DESCRIPTION OF THE TASK
Give every line from the entries that contains "width".

DATA IN THIS EXERCISE
--- START ---
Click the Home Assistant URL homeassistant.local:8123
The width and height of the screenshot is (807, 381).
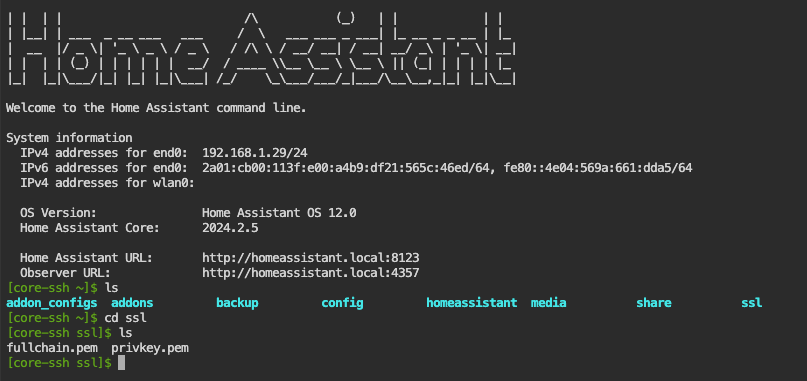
--- END ---
--- START ---
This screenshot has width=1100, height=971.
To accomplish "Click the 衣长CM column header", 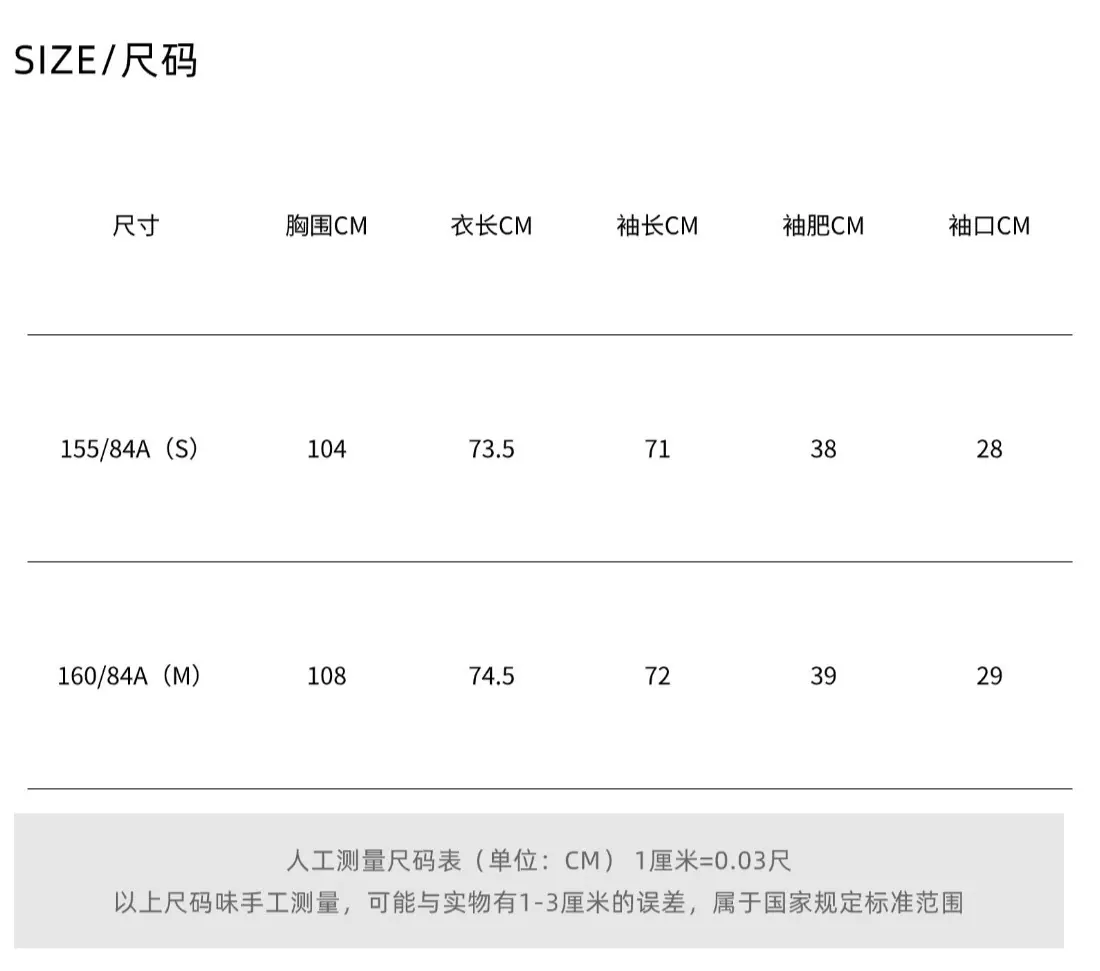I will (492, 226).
--- END ---
--- START ---
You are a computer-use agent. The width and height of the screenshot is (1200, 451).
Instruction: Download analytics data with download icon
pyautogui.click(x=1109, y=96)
--- END ---
REPLY TO THE TASK
The width and height of the screenshot is (807, 381).
This screenshot has width=1100, height=971.
You are a computer-use agent. The width and height of the screenshot is (1200, 451).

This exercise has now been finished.